右側の車窓。近鉄の線路が近づいてくる。しかし左側には貨物駅らしき建物と線路がある。なかなか忙しい眺めだ。そんな線路の流れが収束した頃に近鉄の駅が間近に見える。地図に烏森駅とあった。この先で私が乗った電車は左へ曲がる。遠く離れていく近鉄の複線の手前に近鉄に寄り添うような単線が見えた。貨物支線と間違えそうだが、あれでもれっきとした関西本線なのだ。あおなみ線は複線電化、関西本線は単線非電化。好対照な眺めである。

電車は高架線を走っている。旅客化にあたって踏切渋滞を解消させるため高架にしたのだろうか。付近は住宅地が広がっている。大きな学校もあった。高い建物がないので、どの屋根も日光を浴びている。緑は少ないが健康そうな住宅地だと思われる。小本駅。こういう場所には駅が必要じゃないか、というあたりで電車が停まった。路線を計画した人と私の気持ちが一致したようで嬉しい。

高架を降りて地上を走る。左側に線路の端があり、その線路の数が増えていく。停車。荒子駅だ。隣に広大な貨物ヤードがあった。この線路群は次の南荒子駅まで連続している。車窓左側は貨物列車ばかりで、貨物列車ファンなら涎を垂らしそうな光景である。南荒子は積み卸し可能な貨物ターミナルになっていた。線路の間に適度な隙間があり、コンテナが2層、3層に積まれている。フォークリフトが平べったい貨車にコンテナを載せている。


広大な貨物ヤードを通過。

コンテナ群の車窓はさらに続き、次の中島駅に終端があった。貨物ターミナルの大きさに感嘆する。環境への配慮という気運の中で、鉄道貨物輸送が見直されている。トラックの排気ガスが減る。運転手の長距離運転が減る。交通事故が減る。鉄道ファンは喜ぶ。まことに喜ばしいことである。しかし、貨物が走る区間はここまでのようだ。線路は都市郊外の新線らしく、シンプルな複線高架区間になった。


新しい複線高架区間。

名古屋競馬場前、荒子川公園あたりの車窓は住宅ばかりだが、稲永付近から工場や倉庫が混じり始める。もうすぐ埠頭ですよ、という前触れだ。野跡からは運河と船も見えて、いよいよ埠頭の終着駅が近づいてくる。高速道路を潜ると車窓の岸に同じ型の自動車かたくさん並んでいる。そうか、世界のトヨタ車はここから船に積み込まれるのだ。窓のない、真四角でぼってりとした巨大な船が横付けされていた。あおなみ線はここまで貨物列車を走らせない。工場で生産されたクルマが、貨物列車で港に来る日は復活するだろうか、と思う。
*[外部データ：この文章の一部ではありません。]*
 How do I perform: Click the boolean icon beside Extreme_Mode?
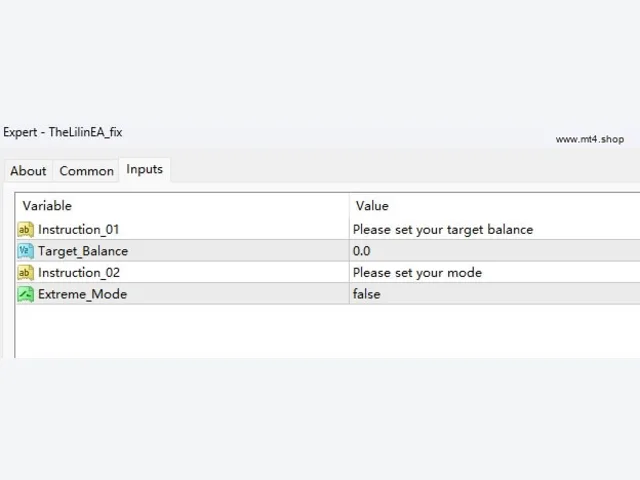pyautogui.click(x=25, y=294)
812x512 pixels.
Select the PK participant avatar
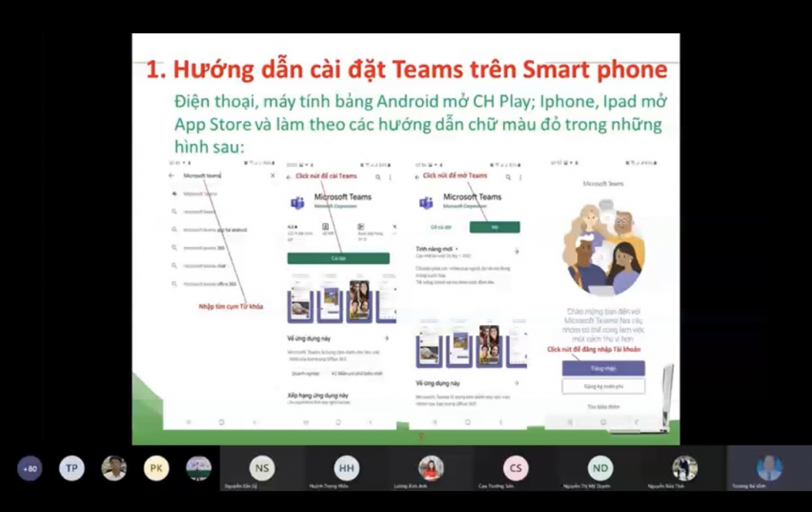156,468
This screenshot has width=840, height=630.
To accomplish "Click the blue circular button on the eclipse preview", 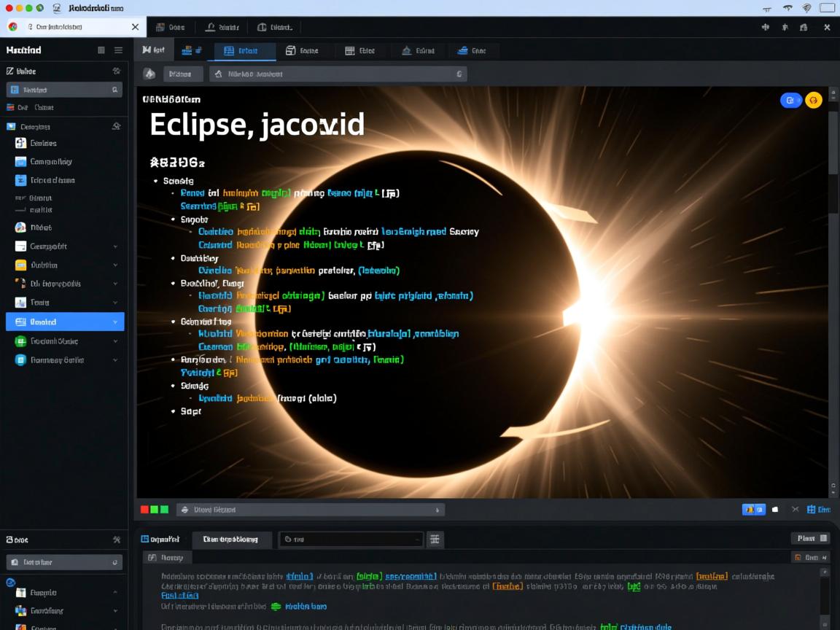I will coord(790,100).
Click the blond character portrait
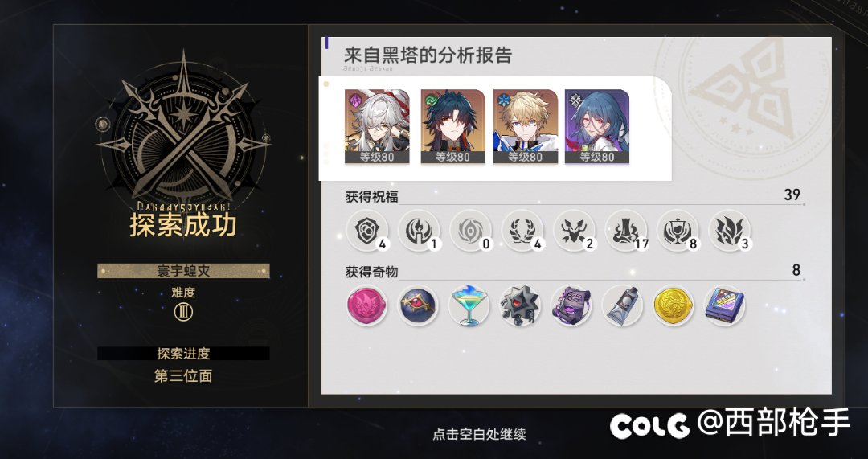Image resolution: width=868 pixels, height=459 pixels. tap(526, 127)

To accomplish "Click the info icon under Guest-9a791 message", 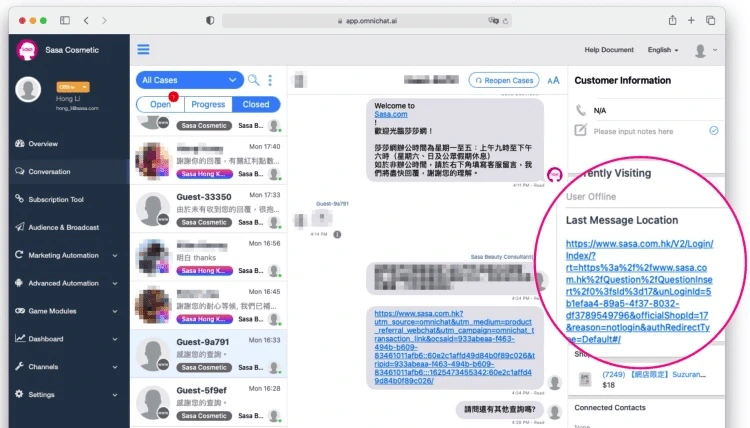I will (337, 234).
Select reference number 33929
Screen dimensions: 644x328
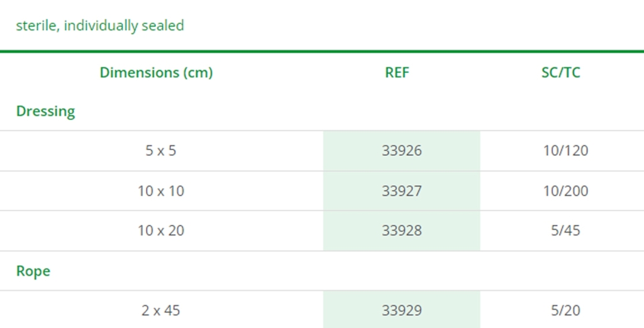click(401, 310)
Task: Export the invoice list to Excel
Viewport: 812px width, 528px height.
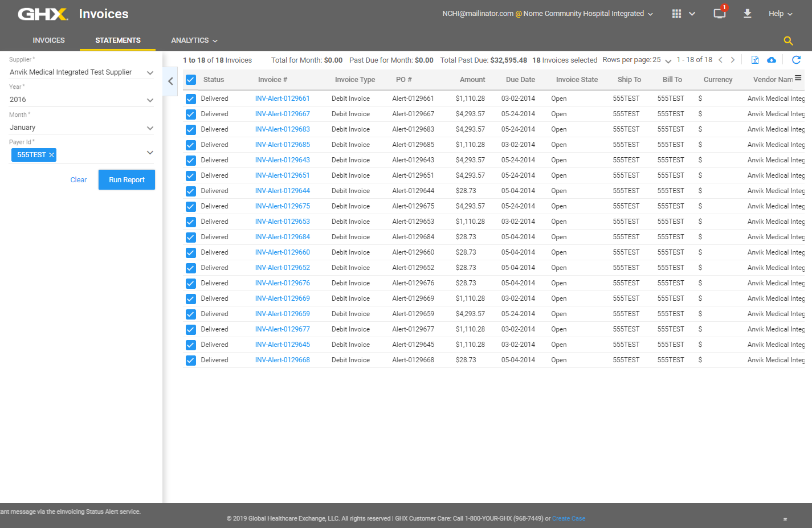Action: click(754, 59)
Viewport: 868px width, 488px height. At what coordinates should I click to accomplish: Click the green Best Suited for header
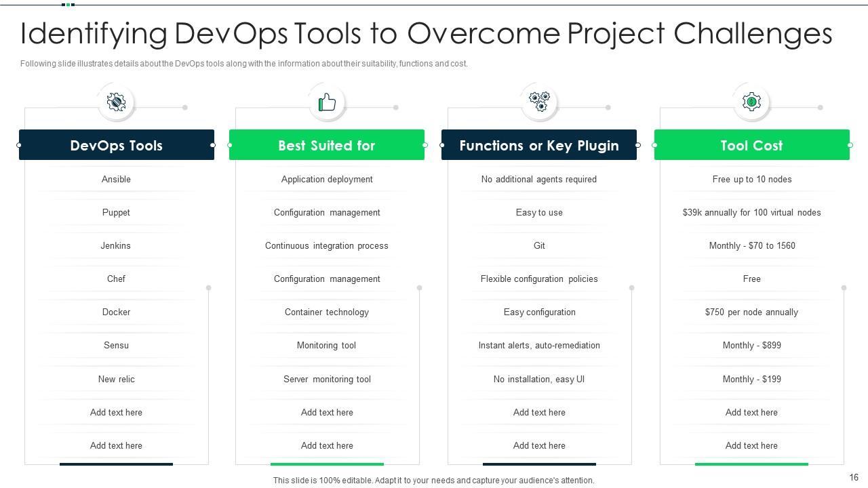pyautogui.click(x=327, y=145)
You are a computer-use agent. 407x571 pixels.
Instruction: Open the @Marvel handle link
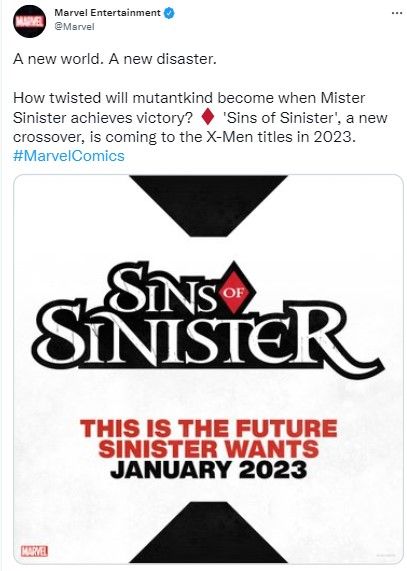pos(74,27)
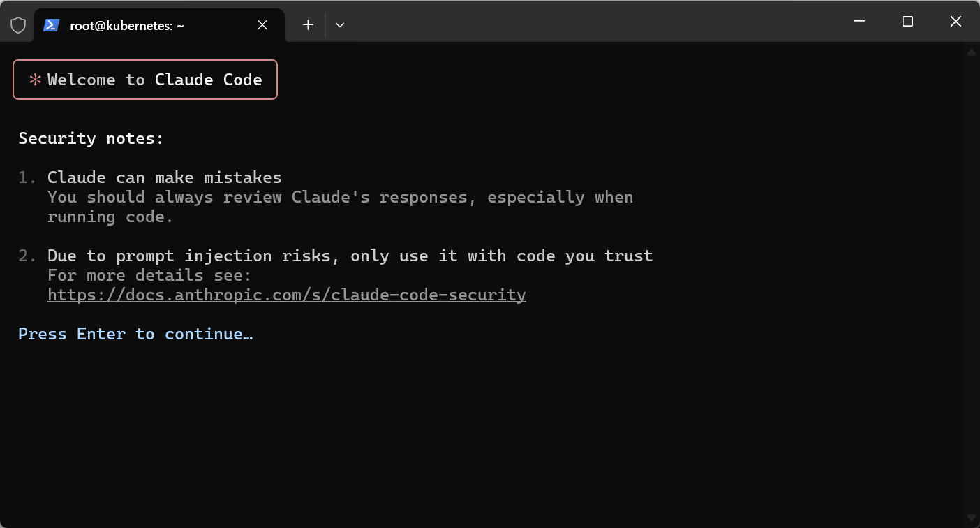The width and height of the screenshot is (980, 528).
Task: Click the prompt injection risks notice
Action: (350, 256)
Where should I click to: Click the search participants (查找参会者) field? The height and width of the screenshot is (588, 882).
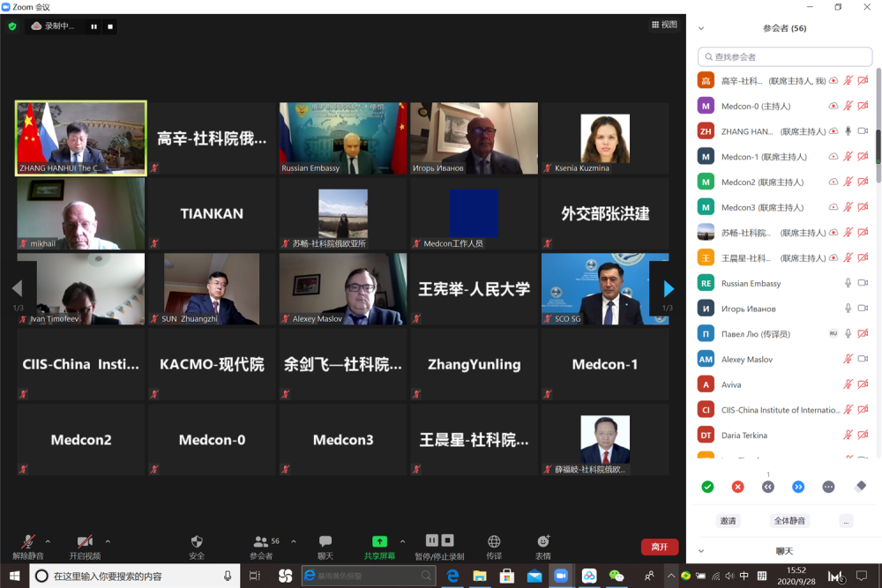785,57
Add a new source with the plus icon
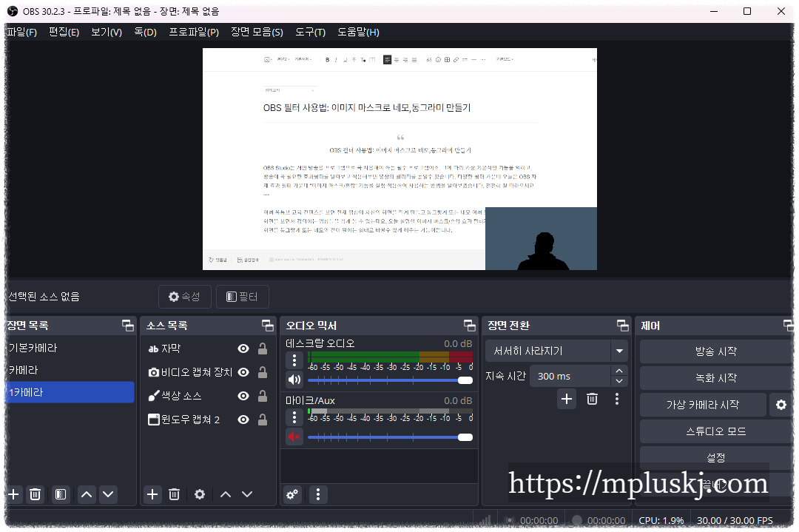Image resolution: width=799 pixels, height=532 pixels. [152, 494]
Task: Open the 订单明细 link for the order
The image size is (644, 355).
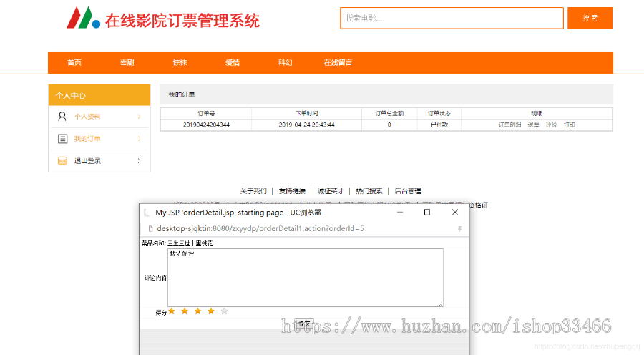Action: [509, 125]

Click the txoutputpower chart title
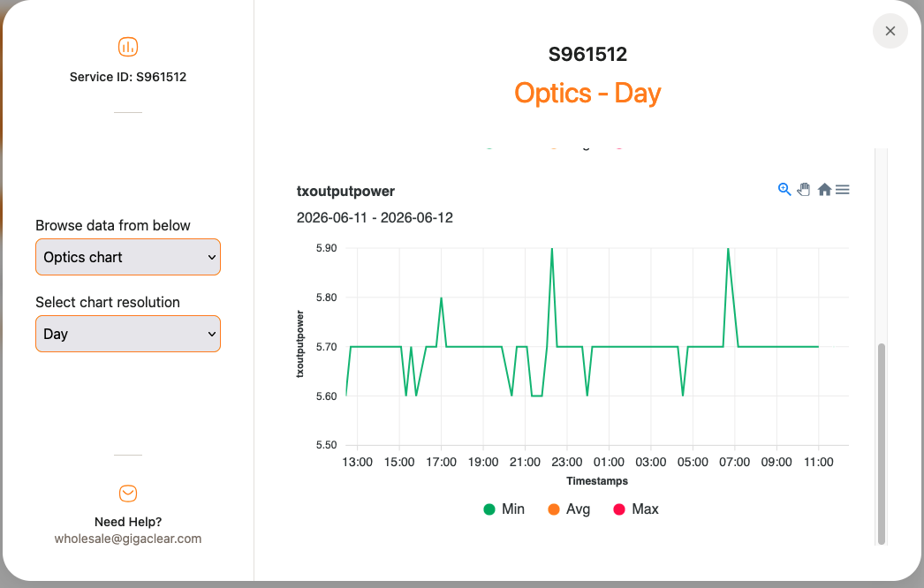pos(345,192)
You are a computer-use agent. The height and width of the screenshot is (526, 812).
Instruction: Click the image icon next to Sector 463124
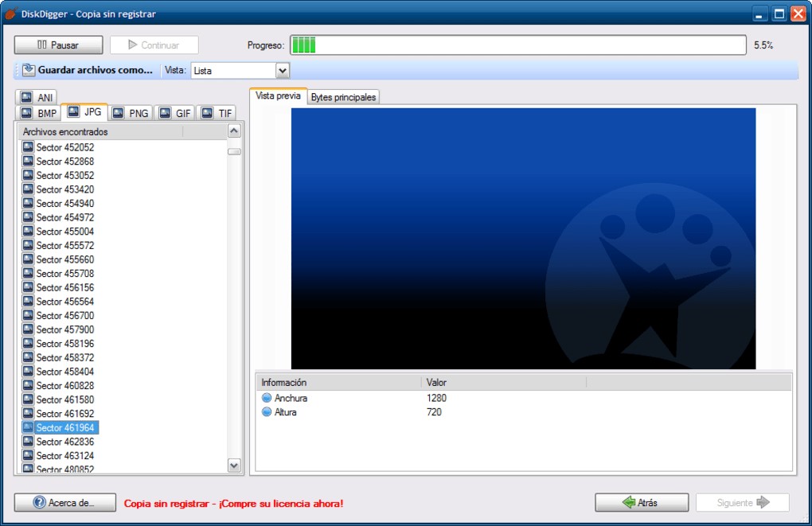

自動車を輸出するとき、船に積み込む作業はバックで運転すると聞いたことがある。バックで船に進入し、そのまま船内をバックで走り、所定の位置までバック運転のまま駐車する。かつて前向きで運転していたとき、陸揚げで傷ありのクルマが大量に発生した。その理由は、荷下ろしするドライバーがバック運転でぶつけてしまったからだという。そこで積むときにバックで入れて、出すときは前向きで出せるようにした。日本人の機知に富んだ商いを示すエピソードだ。

しかし、休憩中なのか、車窓からは動くクルマは見えなかった。


自動車輸送船。

-…つづく


第165回からの行程図
(GIFファイル)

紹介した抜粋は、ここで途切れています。